======== Task data ========

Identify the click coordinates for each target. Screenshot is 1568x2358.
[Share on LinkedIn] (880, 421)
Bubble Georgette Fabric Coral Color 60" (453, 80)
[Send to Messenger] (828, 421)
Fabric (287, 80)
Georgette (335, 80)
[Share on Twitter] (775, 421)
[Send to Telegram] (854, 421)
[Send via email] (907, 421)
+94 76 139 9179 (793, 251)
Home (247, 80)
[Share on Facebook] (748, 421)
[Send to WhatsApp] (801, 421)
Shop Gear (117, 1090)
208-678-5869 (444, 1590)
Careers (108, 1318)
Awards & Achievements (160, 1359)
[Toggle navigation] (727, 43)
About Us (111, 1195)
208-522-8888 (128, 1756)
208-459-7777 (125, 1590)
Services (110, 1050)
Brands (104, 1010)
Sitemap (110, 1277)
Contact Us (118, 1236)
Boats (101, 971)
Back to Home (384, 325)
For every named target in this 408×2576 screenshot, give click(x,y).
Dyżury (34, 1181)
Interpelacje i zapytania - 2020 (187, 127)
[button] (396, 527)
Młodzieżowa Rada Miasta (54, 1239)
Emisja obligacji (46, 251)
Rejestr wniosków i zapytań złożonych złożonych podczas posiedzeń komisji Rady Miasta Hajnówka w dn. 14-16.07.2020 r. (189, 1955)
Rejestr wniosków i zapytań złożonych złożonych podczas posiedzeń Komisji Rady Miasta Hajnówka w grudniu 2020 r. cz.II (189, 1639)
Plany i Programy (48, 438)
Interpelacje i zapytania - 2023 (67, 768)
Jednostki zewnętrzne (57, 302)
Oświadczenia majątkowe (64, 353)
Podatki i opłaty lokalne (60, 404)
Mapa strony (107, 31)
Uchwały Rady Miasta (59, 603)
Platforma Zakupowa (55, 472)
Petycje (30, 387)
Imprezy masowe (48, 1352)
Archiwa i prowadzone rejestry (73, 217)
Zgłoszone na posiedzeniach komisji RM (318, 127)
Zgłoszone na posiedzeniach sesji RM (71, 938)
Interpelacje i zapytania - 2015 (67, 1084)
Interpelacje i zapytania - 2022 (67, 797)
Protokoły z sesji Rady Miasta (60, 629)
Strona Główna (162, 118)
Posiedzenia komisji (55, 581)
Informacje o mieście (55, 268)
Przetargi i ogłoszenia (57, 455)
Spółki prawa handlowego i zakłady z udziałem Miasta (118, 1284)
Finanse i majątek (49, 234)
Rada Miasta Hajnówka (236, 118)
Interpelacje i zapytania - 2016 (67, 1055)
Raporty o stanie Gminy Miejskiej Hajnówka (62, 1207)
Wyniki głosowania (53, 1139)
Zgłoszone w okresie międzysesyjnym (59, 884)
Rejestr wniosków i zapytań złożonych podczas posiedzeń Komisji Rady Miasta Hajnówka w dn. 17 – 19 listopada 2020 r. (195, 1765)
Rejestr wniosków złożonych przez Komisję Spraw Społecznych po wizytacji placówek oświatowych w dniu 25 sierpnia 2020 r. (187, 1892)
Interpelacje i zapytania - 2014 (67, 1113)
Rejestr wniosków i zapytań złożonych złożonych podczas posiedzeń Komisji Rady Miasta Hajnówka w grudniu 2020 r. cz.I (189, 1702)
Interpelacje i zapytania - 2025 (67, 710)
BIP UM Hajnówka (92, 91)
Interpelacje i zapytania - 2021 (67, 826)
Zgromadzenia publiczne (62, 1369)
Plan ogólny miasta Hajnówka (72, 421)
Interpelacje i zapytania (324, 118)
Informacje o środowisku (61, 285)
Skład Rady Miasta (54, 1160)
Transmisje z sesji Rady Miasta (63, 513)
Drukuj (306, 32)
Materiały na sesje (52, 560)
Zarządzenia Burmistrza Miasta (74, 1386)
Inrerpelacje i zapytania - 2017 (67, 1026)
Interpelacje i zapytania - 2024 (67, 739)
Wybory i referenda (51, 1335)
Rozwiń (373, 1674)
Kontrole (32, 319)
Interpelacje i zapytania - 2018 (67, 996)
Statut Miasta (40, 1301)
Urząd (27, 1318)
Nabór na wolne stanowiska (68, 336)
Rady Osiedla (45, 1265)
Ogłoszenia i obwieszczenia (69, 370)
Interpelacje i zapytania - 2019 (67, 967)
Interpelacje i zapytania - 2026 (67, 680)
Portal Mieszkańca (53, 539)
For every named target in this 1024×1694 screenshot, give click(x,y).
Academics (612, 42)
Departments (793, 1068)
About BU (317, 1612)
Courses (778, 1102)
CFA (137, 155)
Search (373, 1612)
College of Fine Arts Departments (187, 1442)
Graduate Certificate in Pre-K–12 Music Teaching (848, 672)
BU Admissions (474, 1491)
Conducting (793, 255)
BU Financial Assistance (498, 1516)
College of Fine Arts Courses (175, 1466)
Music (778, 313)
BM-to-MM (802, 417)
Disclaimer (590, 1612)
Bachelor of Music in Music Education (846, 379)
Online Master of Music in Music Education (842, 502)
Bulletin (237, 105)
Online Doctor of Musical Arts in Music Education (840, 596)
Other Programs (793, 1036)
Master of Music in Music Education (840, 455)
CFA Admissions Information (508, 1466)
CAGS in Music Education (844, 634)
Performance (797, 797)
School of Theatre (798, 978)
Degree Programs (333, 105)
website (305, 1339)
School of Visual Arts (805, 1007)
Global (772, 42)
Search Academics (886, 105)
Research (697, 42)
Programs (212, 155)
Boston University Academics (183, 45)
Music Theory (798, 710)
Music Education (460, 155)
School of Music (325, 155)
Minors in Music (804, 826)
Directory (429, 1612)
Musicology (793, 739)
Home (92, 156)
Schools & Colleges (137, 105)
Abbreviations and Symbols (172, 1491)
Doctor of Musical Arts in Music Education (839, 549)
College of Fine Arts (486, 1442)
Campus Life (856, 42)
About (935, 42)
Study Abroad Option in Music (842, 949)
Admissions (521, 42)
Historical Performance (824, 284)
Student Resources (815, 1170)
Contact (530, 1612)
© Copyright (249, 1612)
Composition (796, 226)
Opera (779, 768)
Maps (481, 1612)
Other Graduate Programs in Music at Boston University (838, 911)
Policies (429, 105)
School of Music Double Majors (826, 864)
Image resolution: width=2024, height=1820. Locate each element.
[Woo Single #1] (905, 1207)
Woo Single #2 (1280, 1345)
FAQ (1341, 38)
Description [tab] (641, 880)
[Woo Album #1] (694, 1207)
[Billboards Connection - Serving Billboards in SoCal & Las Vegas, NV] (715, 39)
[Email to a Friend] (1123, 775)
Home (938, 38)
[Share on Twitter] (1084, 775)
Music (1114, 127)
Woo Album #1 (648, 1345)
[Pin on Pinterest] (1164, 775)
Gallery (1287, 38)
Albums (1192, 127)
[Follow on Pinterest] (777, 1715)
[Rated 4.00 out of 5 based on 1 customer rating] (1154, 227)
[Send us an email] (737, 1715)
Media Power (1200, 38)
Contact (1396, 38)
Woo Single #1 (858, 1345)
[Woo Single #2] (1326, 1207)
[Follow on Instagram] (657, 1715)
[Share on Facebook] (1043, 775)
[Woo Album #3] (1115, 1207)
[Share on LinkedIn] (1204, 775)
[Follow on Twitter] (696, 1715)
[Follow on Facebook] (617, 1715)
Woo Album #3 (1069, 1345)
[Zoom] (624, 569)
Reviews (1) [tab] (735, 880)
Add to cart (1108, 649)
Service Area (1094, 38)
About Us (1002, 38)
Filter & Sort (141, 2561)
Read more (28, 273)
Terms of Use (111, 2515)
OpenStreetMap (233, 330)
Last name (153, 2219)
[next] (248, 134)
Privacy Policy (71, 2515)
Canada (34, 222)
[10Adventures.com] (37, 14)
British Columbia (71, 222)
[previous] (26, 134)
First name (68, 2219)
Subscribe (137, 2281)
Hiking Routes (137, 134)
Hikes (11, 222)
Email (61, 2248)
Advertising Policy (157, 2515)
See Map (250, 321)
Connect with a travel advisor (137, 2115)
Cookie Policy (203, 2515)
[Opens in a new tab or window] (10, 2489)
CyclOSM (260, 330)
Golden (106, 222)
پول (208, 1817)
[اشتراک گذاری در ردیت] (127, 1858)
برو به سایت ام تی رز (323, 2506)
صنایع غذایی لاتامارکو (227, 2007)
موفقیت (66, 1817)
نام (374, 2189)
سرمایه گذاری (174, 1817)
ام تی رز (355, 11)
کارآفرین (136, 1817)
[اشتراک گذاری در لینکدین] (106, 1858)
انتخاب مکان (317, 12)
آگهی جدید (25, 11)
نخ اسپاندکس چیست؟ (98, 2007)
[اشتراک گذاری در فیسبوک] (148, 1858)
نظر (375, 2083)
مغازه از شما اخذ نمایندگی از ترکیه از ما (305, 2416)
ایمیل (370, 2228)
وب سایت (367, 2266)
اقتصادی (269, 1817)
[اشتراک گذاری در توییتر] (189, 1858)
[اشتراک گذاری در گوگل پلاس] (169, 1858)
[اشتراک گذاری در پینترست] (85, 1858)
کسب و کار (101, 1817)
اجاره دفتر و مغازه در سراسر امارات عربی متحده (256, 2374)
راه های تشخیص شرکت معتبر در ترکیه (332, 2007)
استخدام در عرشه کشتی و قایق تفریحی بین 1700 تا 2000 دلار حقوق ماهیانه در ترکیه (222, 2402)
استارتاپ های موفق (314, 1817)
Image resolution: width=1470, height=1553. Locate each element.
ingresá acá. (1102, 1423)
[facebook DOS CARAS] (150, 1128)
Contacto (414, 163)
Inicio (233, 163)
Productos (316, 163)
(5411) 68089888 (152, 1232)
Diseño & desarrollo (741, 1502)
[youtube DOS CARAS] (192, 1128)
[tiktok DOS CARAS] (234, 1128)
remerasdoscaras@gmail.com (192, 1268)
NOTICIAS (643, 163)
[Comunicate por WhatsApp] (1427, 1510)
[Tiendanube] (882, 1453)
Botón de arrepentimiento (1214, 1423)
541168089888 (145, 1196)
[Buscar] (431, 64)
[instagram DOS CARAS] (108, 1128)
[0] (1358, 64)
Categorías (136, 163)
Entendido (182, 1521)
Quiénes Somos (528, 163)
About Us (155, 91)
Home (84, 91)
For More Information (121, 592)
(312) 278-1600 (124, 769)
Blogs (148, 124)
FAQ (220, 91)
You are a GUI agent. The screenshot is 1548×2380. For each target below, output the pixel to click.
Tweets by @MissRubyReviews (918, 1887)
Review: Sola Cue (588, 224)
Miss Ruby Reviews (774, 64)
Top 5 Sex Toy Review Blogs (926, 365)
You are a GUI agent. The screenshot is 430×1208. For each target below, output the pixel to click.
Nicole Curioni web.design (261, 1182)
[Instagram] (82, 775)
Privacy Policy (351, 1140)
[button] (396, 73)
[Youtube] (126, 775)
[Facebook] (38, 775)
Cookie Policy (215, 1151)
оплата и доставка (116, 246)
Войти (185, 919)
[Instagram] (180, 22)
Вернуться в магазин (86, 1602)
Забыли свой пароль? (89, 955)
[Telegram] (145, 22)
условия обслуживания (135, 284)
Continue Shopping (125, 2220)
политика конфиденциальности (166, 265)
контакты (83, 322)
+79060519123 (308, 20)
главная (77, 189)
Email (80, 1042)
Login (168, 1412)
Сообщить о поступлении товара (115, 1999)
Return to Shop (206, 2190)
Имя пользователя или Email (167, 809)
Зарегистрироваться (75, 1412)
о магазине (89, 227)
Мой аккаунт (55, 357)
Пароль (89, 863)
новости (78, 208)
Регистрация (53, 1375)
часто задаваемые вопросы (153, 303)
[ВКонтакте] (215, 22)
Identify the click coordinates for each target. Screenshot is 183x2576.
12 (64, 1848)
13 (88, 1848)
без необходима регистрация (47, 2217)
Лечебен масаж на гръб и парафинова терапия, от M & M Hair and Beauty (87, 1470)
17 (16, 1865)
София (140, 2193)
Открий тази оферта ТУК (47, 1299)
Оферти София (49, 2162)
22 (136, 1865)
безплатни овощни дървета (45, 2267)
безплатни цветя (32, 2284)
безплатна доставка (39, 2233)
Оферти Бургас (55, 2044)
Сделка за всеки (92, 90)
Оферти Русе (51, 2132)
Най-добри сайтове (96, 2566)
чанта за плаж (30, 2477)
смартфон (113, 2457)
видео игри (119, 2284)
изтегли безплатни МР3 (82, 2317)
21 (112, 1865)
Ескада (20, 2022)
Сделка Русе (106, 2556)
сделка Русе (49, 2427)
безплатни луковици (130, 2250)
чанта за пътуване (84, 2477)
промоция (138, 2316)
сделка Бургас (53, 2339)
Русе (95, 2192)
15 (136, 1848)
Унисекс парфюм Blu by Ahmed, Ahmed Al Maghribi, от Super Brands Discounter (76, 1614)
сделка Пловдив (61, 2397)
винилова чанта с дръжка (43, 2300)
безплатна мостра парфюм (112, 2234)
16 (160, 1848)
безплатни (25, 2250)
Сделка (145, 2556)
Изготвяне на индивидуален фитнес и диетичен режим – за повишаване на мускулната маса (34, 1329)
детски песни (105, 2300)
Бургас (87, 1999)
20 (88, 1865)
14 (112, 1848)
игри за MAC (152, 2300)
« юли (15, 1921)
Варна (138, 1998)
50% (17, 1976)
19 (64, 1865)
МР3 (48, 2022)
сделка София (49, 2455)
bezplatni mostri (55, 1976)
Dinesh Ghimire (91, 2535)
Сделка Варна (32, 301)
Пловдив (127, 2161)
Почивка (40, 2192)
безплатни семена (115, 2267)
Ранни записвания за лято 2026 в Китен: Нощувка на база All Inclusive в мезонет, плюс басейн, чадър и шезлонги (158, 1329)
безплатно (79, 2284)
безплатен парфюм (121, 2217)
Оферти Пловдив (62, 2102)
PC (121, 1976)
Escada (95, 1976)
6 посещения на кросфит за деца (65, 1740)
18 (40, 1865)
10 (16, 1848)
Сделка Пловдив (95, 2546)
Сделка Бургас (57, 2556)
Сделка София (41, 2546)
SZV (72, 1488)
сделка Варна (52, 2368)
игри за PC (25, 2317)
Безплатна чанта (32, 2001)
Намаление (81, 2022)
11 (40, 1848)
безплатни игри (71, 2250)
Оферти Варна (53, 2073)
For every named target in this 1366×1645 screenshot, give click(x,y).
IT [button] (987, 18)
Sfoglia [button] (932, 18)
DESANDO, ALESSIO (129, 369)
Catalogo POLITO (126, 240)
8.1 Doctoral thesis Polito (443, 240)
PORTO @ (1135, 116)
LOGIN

========

**Task instructions:**
Please copy the lines above from the line with "Interpelacje i zapytania - 2014 (67, 1113)" up to and including the line with "Drukuj (306, 32)", exactly as written and with nothing else.

**Answer for the task:**
Interpelacje i zapytania - 2014 (67, 1113)
Rejestr wniosków i zapytań złożonych złożonych podczas posiedzeń Komisji Rady Miasta Hajnówka w grudniu 2020 r. cz.I (189, 1702)
Interpelacje i zapytania - 2025 (67, 710)
BIP UM Hajnówka (92, 91)
Interpelacje i zapytania - 2021 (67, 826)
Zgromadzenia publiczne (62, 1369)
Plan ogólny miasta Hajnówka (72, 421)
Interpelacje i zapytania (324, 118)
Informacje o środowisku (61, 285)
Skład Rady Miasta (54, 1160)
Transmisje z sesji Rady Miasta (63, 513)
Drukuj (306, 32)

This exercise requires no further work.